What follows is a block of records; restate each one word for word.

[Saved data entries]
────

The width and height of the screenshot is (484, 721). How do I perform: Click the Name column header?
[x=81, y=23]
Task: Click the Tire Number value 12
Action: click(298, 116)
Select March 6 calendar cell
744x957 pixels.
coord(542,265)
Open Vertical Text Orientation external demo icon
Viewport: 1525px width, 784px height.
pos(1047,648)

────

▶ **WRITTEN RESPONSE**:
The width and height of the screenshot is (484, 721). How do I perform: Click the Name column header?
[x=81, y=23]
Task: Click the Tire Number value 12
Action: click(298, 116)
Select March 6 calendar cell
744x957 pixels.
coord(542,265)
Open Vertical Text Orientation external demo icon
Viewport: 1525px width, 784px height.
pos(1047,648)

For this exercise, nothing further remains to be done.